§ **JOB**:
Reproduce the records word for word, from their first line through the line that contains "click(x=1095, y=25)", including both ends.

§ **INPUT RECORDS**:
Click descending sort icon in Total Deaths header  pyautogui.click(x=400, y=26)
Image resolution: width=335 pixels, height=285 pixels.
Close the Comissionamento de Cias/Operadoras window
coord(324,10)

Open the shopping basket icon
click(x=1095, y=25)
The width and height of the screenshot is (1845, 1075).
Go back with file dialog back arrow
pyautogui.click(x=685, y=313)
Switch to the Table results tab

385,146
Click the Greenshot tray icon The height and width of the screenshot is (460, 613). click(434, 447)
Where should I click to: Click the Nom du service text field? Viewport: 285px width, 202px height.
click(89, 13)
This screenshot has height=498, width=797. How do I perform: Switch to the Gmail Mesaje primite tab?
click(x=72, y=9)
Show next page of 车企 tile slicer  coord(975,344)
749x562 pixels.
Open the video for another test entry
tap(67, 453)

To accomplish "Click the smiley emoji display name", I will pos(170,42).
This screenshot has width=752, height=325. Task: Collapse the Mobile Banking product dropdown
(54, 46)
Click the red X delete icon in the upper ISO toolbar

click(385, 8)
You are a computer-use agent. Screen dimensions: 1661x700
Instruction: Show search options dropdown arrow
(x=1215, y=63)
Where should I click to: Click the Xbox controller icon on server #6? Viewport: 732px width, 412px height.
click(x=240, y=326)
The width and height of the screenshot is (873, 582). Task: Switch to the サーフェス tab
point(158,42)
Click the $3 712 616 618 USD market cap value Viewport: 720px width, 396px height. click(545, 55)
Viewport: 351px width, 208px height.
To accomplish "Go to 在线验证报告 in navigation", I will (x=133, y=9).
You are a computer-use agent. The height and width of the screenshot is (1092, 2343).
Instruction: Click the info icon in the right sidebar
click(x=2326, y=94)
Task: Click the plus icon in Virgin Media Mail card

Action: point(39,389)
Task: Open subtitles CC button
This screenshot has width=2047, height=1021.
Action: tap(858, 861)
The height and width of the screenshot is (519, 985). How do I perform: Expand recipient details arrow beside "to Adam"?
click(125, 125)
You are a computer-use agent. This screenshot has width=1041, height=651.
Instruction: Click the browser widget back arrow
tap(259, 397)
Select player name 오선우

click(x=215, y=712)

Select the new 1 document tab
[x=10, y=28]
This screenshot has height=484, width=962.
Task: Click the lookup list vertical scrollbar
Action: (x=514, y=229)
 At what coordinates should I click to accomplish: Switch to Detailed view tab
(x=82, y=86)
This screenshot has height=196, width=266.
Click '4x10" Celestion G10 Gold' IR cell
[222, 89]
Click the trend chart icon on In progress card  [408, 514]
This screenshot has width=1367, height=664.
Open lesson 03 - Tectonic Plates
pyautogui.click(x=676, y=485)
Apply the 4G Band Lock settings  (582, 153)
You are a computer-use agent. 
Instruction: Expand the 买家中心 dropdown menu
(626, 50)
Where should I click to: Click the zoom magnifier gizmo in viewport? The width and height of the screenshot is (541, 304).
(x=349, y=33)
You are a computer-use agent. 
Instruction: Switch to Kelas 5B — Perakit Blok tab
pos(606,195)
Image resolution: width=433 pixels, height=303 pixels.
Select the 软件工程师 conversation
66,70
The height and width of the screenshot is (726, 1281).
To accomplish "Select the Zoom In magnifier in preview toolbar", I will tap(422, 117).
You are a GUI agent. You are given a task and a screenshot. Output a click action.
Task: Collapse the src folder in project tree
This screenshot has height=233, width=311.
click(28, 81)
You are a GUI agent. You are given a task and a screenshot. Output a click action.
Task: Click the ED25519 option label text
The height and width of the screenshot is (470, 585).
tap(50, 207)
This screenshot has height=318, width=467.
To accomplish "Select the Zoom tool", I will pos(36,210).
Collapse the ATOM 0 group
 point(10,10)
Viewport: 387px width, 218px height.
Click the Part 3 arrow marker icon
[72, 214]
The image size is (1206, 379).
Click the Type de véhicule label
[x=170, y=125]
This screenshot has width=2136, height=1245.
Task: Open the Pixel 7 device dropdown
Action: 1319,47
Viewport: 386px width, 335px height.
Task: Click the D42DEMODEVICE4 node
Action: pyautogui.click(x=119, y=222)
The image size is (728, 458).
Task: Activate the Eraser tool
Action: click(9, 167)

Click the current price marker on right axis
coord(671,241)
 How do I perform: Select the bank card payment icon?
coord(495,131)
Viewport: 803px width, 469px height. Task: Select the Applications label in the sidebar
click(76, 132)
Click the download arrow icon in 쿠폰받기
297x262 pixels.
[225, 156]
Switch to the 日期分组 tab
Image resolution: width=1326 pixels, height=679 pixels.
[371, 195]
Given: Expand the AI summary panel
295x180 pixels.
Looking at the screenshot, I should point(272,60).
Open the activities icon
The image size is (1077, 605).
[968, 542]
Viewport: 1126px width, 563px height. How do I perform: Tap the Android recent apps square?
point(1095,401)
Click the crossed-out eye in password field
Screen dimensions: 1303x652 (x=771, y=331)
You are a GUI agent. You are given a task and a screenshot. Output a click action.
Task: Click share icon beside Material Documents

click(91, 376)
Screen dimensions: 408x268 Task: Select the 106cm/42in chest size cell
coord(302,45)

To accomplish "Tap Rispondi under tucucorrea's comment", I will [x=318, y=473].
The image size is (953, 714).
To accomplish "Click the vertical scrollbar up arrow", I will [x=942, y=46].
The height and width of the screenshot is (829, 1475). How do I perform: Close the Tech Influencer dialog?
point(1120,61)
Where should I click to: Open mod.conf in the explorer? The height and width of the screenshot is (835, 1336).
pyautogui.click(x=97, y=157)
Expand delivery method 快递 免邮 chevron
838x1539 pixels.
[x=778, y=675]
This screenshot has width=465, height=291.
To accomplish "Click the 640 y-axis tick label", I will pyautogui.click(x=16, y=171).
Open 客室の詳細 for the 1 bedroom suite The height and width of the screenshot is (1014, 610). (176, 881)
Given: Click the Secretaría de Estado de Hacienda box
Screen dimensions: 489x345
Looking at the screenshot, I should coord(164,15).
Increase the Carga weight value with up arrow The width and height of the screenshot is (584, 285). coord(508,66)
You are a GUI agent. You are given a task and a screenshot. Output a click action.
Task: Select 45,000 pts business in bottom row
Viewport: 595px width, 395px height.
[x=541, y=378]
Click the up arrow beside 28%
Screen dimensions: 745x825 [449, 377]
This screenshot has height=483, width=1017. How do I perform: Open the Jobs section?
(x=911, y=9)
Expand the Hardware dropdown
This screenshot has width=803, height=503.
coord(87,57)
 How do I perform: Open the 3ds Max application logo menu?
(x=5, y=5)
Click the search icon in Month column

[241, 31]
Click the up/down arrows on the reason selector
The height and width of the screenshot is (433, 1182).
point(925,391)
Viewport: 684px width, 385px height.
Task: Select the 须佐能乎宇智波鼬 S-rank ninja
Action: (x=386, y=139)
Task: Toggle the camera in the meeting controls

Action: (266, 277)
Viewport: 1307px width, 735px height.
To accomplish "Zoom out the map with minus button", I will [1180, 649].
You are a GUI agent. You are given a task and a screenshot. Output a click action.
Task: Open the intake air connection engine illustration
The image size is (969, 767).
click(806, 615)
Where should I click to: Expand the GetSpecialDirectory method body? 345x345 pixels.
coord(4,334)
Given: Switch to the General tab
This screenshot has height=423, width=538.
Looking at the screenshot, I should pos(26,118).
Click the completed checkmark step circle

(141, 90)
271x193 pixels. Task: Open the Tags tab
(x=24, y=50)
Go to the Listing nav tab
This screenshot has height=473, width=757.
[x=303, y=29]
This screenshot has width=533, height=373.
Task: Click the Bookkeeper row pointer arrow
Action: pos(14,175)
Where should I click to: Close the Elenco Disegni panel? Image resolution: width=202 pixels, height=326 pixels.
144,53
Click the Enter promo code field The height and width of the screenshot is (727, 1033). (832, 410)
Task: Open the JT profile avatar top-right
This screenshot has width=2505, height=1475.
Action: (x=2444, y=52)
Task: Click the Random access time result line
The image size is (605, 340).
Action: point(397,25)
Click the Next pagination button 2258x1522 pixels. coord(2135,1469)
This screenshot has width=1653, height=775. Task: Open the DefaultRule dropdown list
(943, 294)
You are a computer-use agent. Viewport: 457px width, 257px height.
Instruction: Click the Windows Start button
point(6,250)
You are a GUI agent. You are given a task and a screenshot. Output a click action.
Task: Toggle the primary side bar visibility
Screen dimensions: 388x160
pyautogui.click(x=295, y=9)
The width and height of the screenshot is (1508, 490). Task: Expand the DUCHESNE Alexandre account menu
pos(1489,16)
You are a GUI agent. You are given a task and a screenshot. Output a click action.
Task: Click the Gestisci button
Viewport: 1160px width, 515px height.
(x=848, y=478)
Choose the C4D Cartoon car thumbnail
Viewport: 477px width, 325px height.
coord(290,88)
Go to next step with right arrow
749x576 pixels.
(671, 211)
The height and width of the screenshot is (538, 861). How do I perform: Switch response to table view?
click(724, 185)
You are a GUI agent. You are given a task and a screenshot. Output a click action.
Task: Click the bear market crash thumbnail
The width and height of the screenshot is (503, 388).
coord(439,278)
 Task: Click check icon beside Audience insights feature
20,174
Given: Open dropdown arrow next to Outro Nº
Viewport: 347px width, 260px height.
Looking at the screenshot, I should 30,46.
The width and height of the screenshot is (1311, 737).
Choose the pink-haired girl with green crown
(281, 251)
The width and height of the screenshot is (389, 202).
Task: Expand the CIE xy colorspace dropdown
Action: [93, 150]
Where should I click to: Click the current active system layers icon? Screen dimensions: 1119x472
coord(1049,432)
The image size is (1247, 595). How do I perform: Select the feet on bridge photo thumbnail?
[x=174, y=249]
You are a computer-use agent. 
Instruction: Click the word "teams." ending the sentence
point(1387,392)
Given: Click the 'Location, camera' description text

§ **EXPECTED OUTPUT**:
Click descending sort icon in Total Deaths header  pyautogui.click(x=400, y=26)
Image resolution: width=335 pixels, height=285 pixels.
Close the Comissionamento de Cias/Operadoras window
coord(324,10)

Open the shopping basket icon
click(x=1095, y=25)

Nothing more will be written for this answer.